Figure 1.

The figure shows the pedigree of a family with autosomal dominant hypertrophic cardiomyopathy, the diagnostic impact of clinical family screening, and the phenotype–genotype description. The proband, III: 10, was diagnosed with hypertrophic cardiomyopathy at the age of 30 years, when he developed heart failure with atrial fibrillo-flutter (AFF). His medical history was characterized by recurrence of the atrial arrhythmias, ablations, and further recurrence of atrial fibrillo-flutter. He further suffered pneumonia with sepsis, pleuritis, and pericardial effusion, liver failure and progressed to end-stage heart failure. (A) The panel shows the first pedigree of the family, before performing clinical family screening and genetic testing. According to the narrative of the proband and to the health status of his relatives the only affected family members were II: 4, and III: 12. His grand-mother was probably affected (I: 2). (B) The panel shows the pedigree after completion of family screening: seven additional members were affected and asymptomatic, all unaware of their disease status. (C) The panel shows the pedigree after the completion of genetic testing: there are three healthy carriers in the third generation. Individual IV: 2 decided to have pregnancy and was supported and monitored during both pregnancy and delivery; her children are healthy and have not been tested yet.
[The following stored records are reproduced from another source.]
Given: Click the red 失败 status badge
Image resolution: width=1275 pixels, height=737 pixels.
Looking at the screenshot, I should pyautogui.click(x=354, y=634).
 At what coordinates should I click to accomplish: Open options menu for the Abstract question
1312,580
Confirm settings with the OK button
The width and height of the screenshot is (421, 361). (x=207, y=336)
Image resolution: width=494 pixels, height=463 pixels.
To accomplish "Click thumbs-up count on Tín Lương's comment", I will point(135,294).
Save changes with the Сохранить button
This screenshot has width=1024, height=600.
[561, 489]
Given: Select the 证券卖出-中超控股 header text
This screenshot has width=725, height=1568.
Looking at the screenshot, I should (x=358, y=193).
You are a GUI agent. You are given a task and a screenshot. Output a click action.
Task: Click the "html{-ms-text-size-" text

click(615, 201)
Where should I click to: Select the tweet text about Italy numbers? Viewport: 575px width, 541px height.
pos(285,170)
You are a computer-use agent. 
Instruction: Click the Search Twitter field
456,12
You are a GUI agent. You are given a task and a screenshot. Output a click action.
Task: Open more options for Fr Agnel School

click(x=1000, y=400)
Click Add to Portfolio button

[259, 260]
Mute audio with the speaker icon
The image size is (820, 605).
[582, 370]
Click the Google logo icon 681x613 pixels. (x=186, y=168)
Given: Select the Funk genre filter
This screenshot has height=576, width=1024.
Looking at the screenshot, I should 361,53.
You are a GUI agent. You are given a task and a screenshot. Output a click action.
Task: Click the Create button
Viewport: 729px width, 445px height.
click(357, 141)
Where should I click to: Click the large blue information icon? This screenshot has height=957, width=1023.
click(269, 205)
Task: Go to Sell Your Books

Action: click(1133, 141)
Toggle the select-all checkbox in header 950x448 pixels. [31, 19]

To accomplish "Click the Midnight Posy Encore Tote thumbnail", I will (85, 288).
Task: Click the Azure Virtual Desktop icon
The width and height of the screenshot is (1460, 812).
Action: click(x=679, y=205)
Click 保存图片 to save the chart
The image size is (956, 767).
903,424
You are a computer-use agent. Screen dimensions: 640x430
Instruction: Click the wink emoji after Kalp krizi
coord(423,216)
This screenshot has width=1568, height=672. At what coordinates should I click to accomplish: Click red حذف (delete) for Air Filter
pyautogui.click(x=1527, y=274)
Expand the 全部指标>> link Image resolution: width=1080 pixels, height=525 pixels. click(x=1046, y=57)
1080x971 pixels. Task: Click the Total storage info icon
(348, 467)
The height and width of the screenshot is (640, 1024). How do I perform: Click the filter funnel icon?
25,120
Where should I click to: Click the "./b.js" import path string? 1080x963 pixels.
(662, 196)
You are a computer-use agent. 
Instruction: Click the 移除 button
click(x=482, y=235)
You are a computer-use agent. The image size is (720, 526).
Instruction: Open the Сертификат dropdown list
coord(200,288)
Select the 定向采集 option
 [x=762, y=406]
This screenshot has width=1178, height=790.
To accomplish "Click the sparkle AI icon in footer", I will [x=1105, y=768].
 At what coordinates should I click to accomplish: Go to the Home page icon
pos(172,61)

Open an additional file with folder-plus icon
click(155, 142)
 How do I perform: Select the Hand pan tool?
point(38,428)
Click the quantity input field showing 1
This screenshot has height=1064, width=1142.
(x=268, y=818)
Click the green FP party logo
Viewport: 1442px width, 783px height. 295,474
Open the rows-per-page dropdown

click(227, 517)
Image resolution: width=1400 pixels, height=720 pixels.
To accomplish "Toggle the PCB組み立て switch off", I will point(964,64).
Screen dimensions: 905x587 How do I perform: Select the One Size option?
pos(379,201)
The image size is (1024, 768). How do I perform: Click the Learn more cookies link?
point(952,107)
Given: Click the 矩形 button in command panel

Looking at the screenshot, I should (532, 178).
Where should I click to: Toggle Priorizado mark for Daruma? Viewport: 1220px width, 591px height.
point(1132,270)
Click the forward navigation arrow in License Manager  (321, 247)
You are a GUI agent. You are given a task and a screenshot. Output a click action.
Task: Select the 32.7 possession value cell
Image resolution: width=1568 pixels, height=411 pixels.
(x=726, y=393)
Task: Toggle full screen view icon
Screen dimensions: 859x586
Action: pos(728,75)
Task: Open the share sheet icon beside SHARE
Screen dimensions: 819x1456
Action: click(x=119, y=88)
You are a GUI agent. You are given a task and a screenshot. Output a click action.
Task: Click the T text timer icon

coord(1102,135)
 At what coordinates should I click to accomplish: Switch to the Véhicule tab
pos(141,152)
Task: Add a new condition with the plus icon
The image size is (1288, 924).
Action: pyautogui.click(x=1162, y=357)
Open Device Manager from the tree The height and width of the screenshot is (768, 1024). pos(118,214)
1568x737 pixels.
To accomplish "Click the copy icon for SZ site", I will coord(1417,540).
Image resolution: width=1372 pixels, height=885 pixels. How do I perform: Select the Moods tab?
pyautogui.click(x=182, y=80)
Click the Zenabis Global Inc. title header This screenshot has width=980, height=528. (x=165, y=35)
In the right column, phenotype and cause of the cardiomyopathies are precisely described using MOGE(S) nosology.¹⁴ In the right column, the summary of clinical data shows that genetically negative family members are not affected, supporting the segregation of the genotype with the phenotype up to the third generation. Future clinical monitoring of the family will demonstrate whether the healthy carriers of the fourth generation will develop the disease, further confirming the segregation of the phenotype with the genotype in the family. This is especially important in this family because the mutation identified in MYH7 is not reported.